Come si sviluppa il successo? Attraverso la formula “MAYA”, Most Advanced Yet Accettable, cioè la cosa più avanzata e comunque socialmente accettata (acronimo ripreso da Raymond Loewy, designer degli anni Cinquanta). Un continuo oscillare fra l’attrazione per il nuovo e il timore per lo stesso: è questa l’altalena che regola i meccanismi sociali, economici e psicologici odierni.
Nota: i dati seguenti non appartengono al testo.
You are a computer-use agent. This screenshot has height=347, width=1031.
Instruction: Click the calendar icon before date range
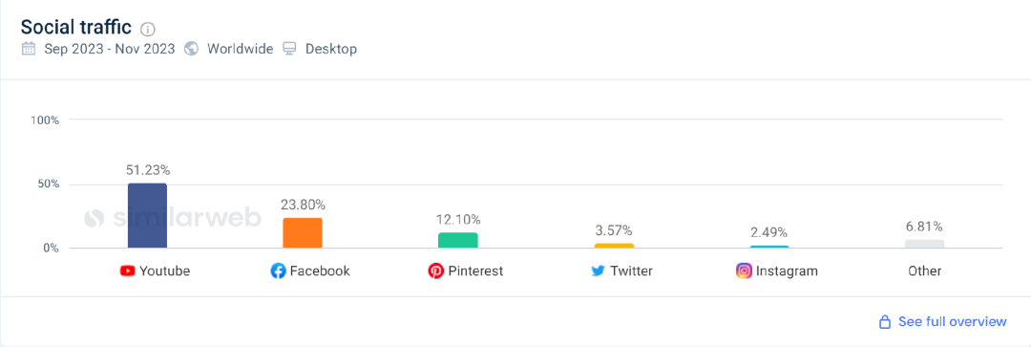(29, 49)
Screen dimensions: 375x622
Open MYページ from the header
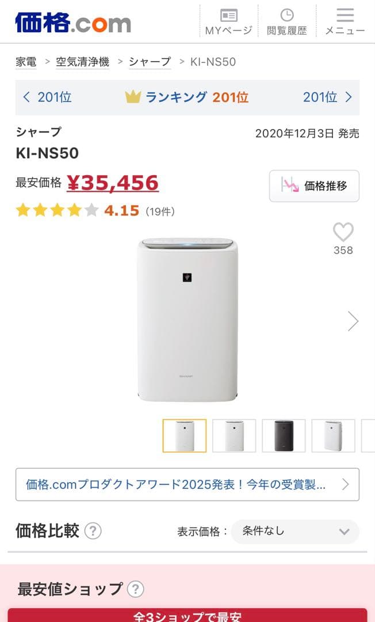(229, 21)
Un eterno ritorno che rassicura e protegge, soprattutto in un’epoca in cui i contenuti sono sempre più abbondanti e i filtri sempre meno efficaci.

“Vince chi crea qualcosa che si ficchi all’incrocio tra la nostra neofilia e la neofobia, la voglia del nuovo e la sua paura. Perché siamo tutti consumatori bipolari”. Spotify è diventato il più celebre sito di streaming grazie a un’involontaria applicazione della legge MAYA da parte del suo creatore: Matt Ogle sapeva che alla gente piace sentire nuova musica, ma non vuole sforzarsi a cercarla. Per fortuna al momento del test di lancio un bug nell’algoritmo lasciò filtrare nelle playlist alcuni vecchi brani già ascoltati dall’utente: fu successo, da lì in poi il trucco è stato far sì che nelle proposte settimanali restasse sempre qualcosa di familiare, già ascoltato. Vedi anche l’approccio della Silicon Valley per vendere idee rendendole familiari: Uber è nato come “l’Airbnb delle auto”, Deliveroo “l’Uber delle bici”. E La La Land è il Cantando sotto la pioggia del 2017.

– Un eterno ritorno?

Quindi tutto sarà sempre più o meno uguale nel tempo? No, è possibile osare quando il successo è stato già raggiunto. Il modello Kid A dei Radiohead, l’album più antimelodico della band ma che ha venduto, nonostante ciò, un milione di copie, riflette benissimo il concetto. Sulla stessa linea Beyoncè ha osato con Lemonade come quarto album o Michael Jackson con Thriller come sesto. Non avrebbero potuto farlo se non fossero stati già così famosi.